Sur une autre photo, plus ancienne celle-ci, il y a deux personnages. A droite, une femme porte une robe qu’on croirait elle aussi taillée dans du carton-pâte. Et à gauche, un homme arbore un costume aux larges épaules, qui plonge vers le bassin avec une forme triangulaire…
« Mais… C’est toi aussi ?
– Non ! C’est mon ancêtre.
– Ton ancêtre ? Mais tu es une oeuvre d’art, tu n’as pas de parents voyons !
– Certes non, me répond le smoking surdimensionné en riant. Mais j’ai une ascendance, des inspirations. David et Mark se sont fortement inspirés de ce costume-là pour me concevoir. Et devine quoi ?
– Quoi ?
– Ce n’est pas un créateur de mode qui avait conçu ce costume-là.
– Encore un décorateur ?
– Non. Un peintre. Sonia Delaunay. »
Le nom sonne comme très familier à mes oreilles. Et pour cause, il y a quelques semaines, avant l’accident, quand je visitais encore de grandes expositions d’art contemporain, j’ai découvert avec plaisir la rétrospective consacrée à cette artiste haute en couleurs.

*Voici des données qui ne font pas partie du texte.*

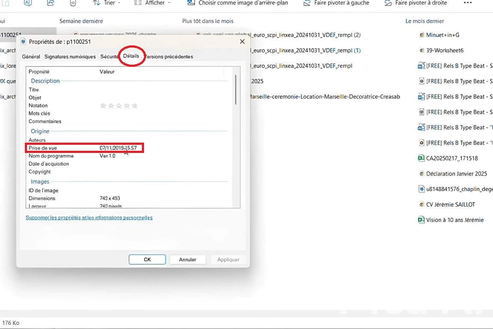Click the properties list vertical scrollbar
This screenshot has width=493, height=329.
tap(235, 90)
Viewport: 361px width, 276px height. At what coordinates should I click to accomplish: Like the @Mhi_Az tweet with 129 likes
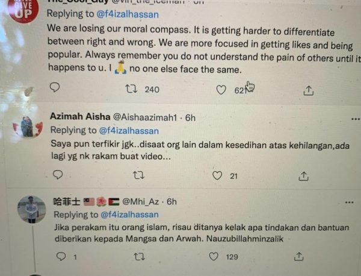tap(213, 257)
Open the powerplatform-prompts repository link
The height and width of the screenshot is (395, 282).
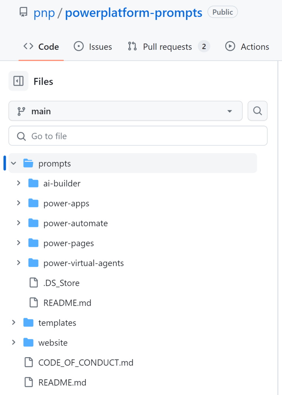[x=134, y=13]
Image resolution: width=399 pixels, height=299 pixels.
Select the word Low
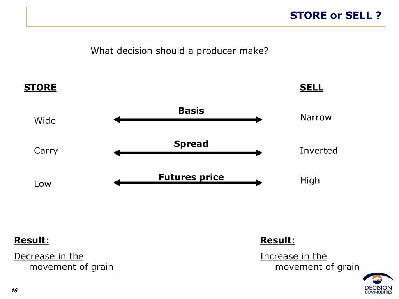click(x=42, y=184)
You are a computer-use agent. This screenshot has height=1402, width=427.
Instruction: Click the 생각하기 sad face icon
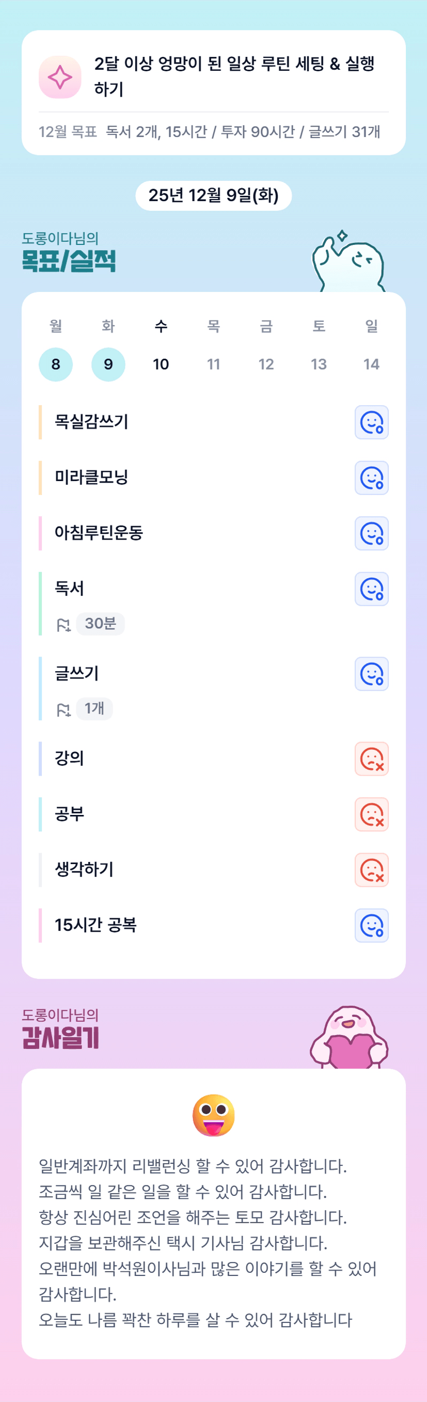pyautogui.click(x=372, y=870)
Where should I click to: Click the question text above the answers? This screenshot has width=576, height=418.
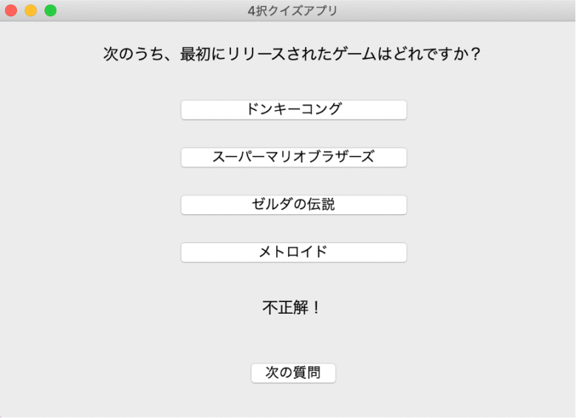(292, 55)
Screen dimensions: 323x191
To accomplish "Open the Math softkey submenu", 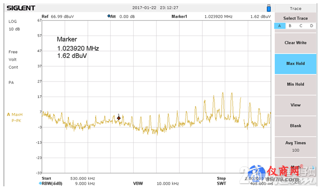I will click(295, 167).
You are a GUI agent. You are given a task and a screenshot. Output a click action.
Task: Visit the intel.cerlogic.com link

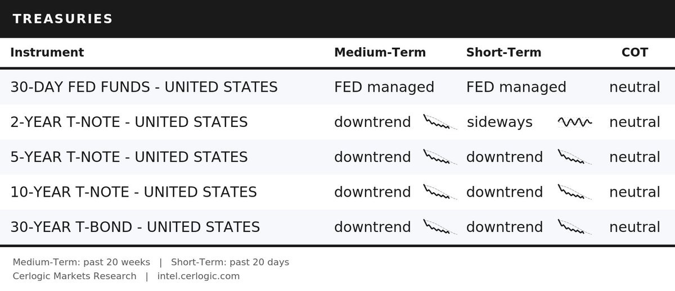click(x=199, y=276)
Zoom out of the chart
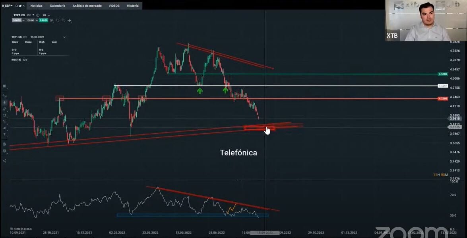The height and width of the screenshot is (238, 467). tap(58, 20)
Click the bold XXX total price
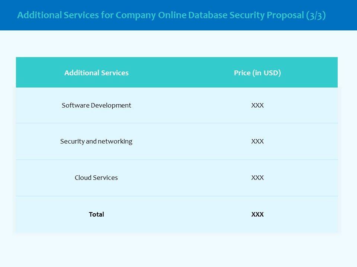 [257, 214]
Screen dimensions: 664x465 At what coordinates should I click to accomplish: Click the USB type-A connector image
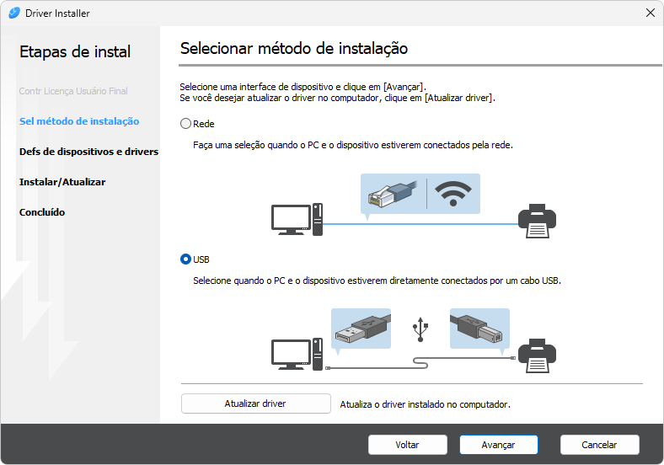coord(361,329)
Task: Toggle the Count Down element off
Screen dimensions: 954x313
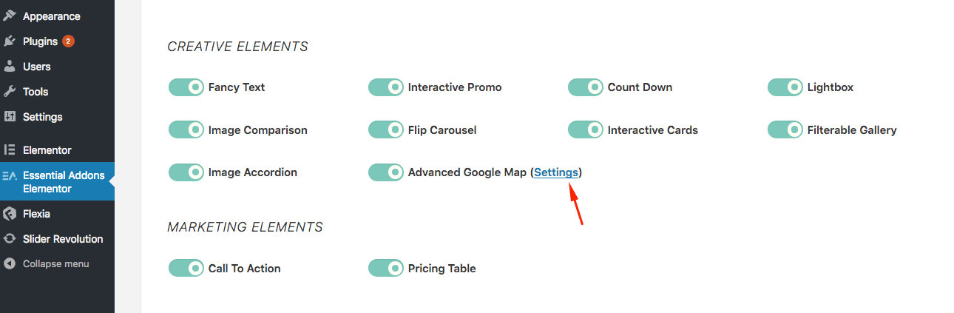Action: tap(586, 87)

« C’est elle qui a conçu ton ancêtre ?
– Oui. Et dans un contexte particulièrement bouillonnant. Le vieux, là sur la photo, c’est un costume de théâtre.
– Ah oui ? Pour quelle pièce ?
– Le coeur à gaz, de Tristan Tzara.
– Jamais entendu parler.
– Et pourtant. Tzara, c’est l’un des créateurs de Dada.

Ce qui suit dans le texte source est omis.